### Source material

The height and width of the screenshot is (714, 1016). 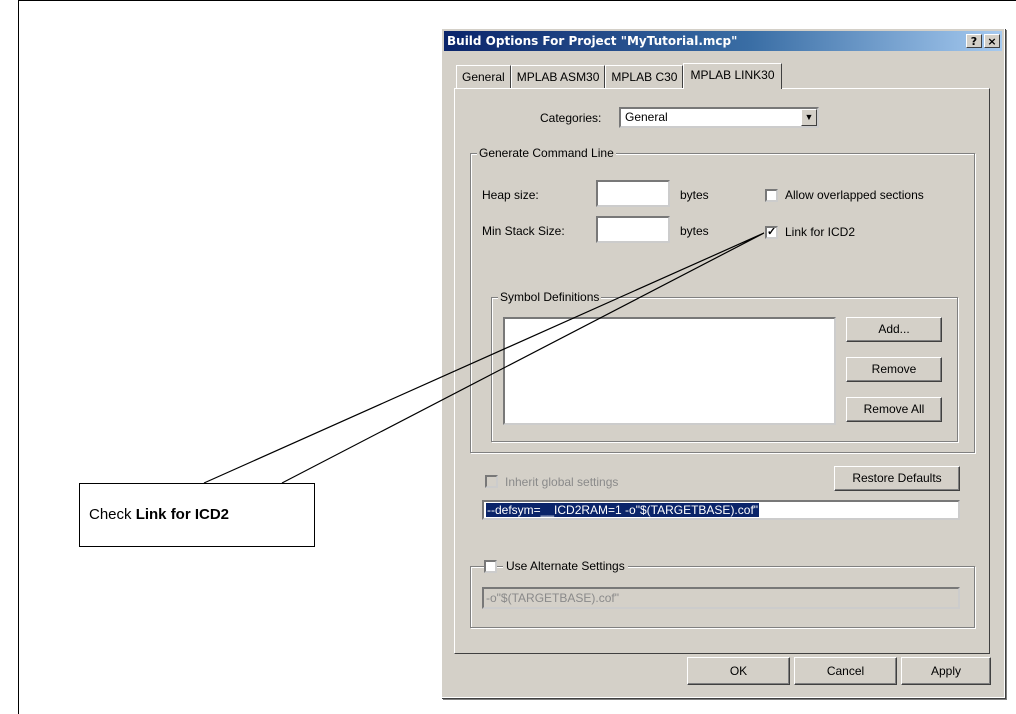 What do you see at coordinates (552, 598) in the screenshot?
I see `alternate-settings-text: -o"$(TARGETBASE).cof"` at bounding box center [552, 598].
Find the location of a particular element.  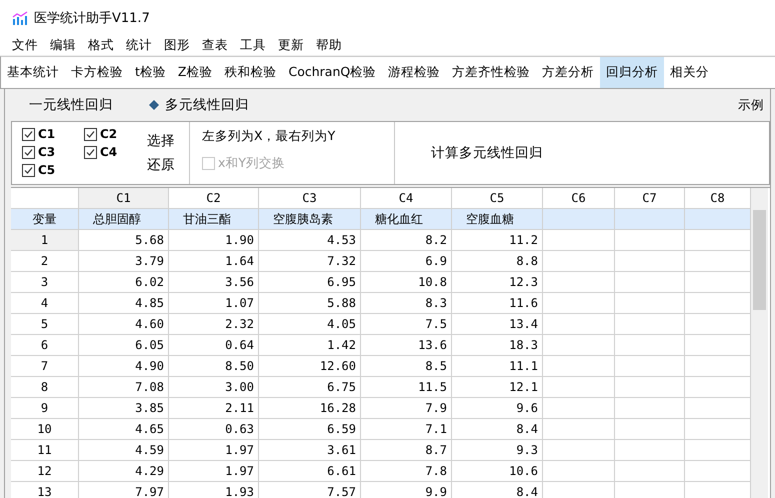

menu-item: 更新 is located at coordinates (291, 45).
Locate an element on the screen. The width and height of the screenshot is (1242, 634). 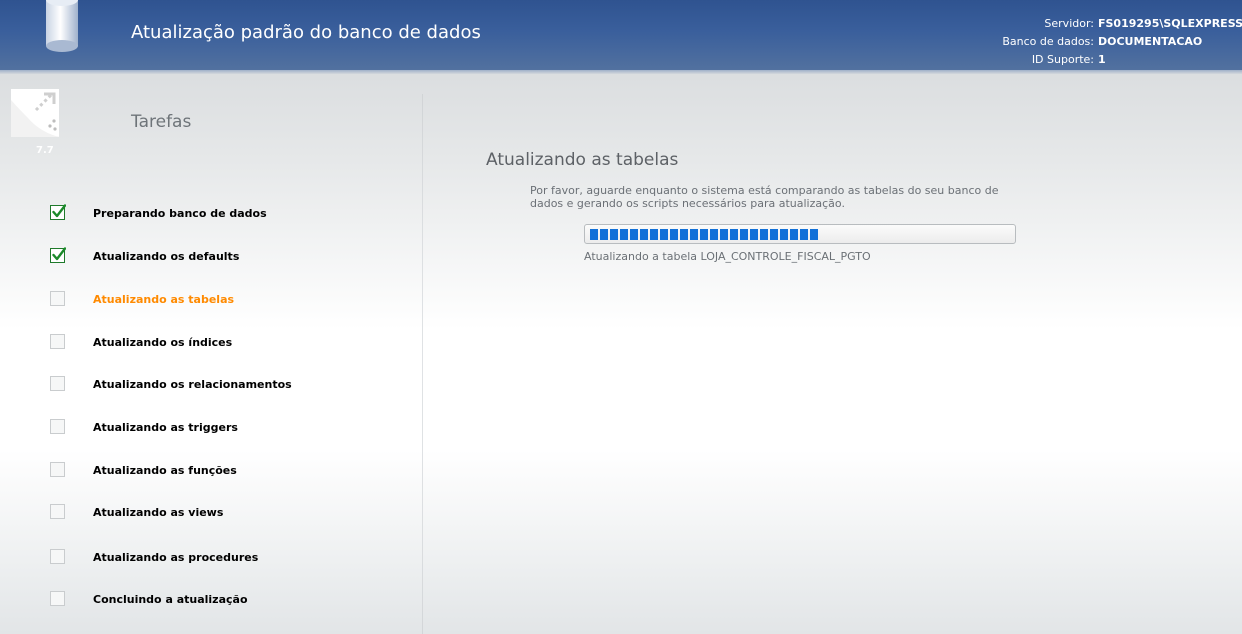
task-item: Concluindo a atualização is located at coordinates (230, 600).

######

#### [About this exercise]
Retype the listing, starting with the line that contains "Find the location of a particular element." and continuing through the end of the listing, with the pictures left out.

#### [Problem solution]
Find the location of a particular element.  

menu-item: 更新 is located at coordinates (291, 45).
Locate an element on the screen. The width and height of the screenshot is (1242, 634). 
task-item: Concluindo a atualização is located at coordinates (230, 600).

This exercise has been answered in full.